Das Konjunkturprogramm des Bundes lautet „Gemeinsam durch die Krise, Corona-Folgen bekämpfen, Wohlstand sichern und Zukunftsfähigkeit stärken“.

Unsere Stadt insgesamt, das städtische Personal, das Personal in allen Betreuungsformen zwischen Kindern, Schulen und Senioren hat gezeigt, dass sie Krise kann. Im Lockdown wurden Notbetreuungen und Nachbarschaftshilfen organisiert. 3 Wahlen sind in diesem Jahr zu meistern – bereits dafür einen herzlichen Dank für die Bewältigung der Anforderungen. Ihnen Herrn Bürgermeister Martus wünschen wir Erfolg bei der bevorstehenden Wahl.
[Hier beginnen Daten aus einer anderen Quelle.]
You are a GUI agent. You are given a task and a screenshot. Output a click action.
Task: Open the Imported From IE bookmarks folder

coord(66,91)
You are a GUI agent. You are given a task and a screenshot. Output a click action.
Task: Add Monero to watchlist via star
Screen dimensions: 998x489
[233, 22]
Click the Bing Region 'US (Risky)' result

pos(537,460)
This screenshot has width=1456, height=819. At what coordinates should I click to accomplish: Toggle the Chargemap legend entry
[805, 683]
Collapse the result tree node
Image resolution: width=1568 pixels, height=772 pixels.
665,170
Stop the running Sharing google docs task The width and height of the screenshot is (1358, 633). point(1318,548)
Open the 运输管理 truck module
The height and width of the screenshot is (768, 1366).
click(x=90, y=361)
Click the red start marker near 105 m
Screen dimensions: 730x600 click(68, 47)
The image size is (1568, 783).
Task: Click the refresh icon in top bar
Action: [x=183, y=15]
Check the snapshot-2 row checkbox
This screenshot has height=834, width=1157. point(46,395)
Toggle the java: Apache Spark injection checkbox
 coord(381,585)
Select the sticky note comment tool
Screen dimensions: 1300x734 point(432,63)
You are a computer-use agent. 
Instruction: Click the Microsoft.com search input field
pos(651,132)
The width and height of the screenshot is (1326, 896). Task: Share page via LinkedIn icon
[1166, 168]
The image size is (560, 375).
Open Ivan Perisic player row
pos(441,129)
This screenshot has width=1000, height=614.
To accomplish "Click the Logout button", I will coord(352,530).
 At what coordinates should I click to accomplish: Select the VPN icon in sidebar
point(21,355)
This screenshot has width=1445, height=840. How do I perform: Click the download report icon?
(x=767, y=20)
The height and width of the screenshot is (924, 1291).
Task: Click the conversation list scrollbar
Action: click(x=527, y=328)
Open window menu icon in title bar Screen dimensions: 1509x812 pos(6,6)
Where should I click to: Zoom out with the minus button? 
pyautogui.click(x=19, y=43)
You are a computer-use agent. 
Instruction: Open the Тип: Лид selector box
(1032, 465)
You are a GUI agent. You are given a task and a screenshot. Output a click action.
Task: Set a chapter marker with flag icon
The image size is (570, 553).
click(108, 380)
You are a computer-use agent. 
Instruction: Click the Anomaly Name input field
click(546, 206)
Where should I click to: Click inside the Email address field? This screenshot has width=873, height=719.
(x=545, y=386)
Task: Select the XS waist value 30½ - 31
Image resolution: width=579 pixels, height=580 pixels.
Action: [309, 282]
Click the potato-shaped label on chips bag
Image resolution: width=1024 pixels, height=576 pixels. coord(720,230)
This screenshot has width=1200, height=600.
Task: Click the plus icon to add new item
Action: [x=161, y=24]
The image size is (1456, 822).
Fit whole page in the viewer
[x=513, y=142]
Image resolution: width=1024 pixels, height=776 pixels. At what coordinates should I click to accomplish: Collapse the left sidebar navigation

Ein besonderer Dank gilt allen Ehrenamtlichen, die unsere Stadt so lebenswert erhalten. Dazu zählen wir auch alle unsere Bürgerinitiativen. Gerade weil sie Sachthemen unterschiedlich beleuchten und damit Kommunalpolitik beeinflussen.

Wir bedanken uns bei den Kolleginnen und Kollegen der CDU, der ULI und der SPD unter ihren Fraktionsvorsitzenden Hans-Gerd Coenen, Peter Steinel und Jasmine Kirschner für die Zusammenarbeit. Es wäre schön, wenn wir diesen Marathon als Mannschaftsleistung gewinnen. Nichts muss mit Harmonie zugedeckt werden. Nur mehr Akzeptanz und Sachlichkeit.

Rücken wir mit Anstand und Abstand zusammen – zum Wohle der Allgemeinheit.

Abschließend möchte ich mich bei den Freunden und Förderern der Freien Wähler, meinen Fraktionskollegen und unserem „Alter Ego“ Christopher Moll, dem Stadtverband unter Jochen Schulz und unseren Mitgliedern für ihre Unterstützung bedanken.

Uns allen wünschen wir eine Erfüllung unserer positiven Hoffnung – vielen Dank für Ihre Aufmerksamkeit.